EXERCISE DETAILS -> Determine how many lines in the entries below contain "inside", and output only that number.

SOURCE MATERIAL ->
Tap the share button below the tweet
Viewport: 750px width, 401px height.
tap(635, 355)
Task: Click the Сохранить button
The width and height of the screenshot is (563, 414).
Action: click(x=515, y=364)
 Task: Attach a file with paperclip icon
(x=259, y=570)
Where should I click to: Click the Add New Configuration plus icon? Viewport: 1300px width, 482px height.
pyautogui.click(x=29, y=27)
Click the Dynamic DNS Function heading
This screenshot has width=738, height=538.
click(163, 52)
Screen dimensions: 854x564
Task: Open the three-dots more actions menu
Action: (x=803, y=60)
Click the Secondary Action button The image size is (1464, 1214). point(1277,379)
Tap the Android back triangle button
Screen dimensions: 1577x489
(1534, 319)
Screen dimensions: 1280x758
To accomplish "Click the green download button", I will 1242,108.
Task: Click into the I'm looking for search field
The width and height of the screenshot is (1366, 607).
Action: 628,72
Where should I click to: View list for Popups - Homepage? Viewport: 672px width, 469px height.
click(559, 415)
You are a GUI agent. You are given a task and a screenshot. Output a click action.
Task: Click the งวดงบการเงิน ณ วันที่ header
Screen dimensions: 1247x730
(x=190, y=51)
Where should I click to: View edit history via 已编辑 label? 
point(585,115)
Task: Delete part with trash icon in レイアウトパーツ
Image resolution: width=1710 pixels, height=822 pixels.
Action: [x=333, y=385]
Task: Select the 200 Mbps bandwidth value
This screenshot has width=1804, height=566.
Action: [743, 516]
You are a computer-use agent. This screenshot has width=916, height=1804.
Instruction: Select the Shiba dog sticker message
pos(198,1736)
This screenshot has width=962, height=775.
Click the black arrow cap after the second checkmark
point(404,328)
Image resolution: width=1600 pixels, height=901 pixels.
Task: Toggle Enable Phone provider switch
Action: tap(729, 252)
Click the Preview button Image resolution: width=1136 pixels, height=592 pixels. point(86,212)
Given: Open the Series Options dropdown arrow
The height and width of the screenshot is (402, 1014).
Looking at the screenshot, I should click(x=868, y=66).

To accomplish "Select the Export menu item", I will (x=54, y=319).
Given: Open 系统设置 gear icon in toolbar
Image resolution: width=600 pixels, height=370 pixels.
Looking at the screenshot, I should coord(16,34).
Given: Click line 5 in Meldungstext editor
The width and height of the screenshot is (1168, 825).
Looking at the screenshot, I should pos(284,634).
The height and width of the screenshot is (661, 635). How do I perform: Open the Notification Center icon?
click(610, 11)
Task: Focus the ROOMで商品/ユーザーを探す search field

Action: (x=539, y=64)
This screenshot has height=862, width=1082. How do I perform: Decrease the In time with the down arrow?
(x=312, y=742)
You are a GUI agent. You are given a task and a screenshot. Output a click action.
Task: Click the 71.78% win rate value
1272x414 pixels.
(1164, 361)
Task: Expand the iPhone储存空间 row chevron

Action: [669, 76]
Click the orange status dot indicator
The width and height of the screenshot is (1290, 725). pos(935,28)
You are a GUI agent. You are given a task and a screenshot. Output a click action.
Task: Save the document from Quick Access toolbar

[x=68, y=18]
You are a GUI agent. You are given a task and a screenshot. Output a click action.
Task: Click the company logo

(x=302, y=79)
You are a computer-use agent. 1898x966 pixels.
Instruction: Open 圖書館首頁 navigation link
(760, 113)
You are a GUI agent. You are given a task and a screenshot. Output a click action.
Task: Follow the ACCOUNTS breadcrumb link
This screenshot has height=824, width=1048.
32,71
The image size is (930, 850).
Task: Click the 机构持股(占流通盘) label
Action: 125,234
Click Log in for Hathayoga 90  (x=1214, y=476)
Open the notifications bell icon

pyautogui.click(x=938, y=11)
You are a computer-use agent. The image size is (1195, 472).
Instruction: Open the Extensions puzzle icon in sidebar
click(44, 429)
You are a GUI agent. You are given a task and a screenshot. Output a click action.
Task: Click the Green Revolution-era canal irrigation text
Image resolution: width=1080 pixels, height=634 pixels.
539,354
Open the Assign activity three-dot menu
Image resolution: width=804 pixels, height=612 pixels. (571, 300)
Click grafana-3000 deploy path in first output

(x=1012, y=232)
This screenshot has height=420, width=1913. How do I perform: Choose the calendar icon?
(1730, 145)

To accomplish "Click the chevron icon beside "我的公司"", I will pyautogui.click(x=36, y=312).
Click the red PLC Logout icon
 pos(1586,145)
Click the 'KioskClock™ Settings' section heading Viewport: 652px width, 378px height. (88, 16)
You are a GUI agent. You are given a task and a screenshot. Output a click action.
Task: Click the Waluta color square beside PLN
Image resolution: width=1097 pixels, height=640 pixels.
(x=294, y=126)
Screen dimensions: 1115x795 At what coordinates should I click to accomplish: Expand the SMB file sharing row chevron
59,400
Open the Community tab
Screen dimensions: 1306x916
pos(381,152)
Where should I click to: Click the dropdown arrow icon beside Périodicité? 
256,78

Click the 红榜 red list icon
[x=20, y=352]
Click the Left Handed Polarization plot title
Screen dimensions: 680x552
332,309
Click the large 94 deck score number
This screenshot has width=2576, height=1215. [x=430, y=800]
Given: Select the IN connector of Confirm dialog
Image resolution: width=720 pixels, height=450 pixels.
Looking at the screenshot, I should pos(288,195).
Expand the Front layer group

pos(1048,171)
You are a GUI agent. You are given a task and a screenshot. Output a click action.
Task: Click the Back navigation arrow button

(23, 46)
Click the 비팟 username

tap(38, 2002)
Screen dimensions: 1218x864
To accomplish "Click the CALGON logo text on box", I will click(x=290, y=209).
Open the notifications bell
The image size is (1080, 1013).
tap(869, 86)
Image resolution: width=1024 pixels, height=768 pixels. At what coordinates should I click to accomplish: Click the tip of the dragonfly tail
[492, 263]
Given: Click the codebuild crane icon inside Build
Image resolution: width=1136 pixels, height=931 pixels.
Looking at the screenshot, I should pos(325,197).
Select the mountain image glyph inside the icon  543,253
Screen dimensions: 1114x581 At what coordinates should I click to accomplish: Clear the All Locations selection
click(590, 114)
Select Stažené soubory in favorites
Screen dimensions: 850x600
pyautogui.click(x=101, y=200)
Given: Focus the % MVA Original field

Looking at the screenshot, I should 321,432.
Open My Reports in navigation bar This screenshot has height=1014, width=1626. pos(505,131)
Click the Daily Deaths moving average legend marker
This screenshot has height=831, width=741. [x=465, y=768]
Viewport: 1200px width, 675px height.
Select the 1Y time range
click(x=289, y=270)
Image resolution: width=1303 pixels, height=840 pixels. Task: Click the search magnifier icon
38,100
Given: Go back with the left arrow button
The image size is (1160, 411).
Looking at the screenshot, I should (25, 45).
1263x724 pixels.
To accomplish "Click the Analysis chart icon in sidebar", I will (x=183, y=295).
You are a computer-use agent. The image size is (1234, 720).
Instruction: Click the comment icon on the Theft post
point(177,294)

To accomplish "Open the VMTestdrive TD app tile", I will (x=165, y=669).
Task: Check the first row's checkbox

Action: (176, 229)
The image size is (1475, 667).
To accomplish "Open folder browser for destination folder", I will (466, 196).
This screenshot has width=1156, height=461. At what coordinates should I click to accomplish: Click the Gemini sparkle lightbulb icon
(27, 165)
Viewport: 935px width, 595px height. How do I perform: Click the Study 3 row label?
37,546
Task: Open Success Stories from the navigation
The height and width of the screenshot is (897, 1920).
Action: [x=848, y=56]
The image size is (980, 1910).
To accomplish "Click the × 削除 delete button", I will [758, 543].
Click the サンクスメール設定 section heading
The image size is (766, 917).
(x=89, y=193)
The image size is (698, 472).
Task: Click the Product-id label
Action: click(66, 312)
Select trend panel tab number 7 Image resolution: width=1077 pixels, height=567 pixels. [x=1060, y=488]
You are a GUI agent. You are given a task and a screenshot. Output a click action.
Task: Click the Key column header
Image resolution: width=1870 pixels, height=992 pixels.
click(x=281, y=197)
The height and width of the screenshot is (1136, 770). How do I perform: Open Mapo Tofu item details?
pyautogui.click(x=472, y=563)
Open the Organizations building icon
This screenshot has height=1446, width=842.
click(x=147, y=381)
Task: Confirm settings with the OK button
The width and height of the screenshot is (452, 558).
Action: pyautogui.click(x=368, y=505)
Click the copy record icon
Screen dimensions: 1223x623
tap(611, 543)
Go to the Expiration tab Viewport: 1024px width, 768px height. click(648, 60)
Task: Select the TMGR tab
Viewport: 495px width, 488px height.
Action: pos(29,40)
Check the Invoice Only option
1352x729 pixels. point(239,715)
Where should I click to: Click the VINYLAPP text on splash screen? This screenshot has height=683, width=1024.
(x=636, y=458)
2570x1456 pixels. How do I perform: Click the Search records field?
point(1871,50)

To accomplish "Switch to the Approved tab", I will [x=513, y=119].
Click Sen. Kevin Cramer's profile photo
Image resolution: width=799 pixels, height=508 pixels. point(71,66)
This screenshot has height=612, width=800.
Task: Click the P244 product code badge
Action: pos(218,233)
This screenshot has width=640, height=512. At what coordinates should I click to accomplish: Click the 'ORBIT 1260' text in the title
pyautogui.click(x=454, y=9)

SOLUTION TO THIS TASK -> 2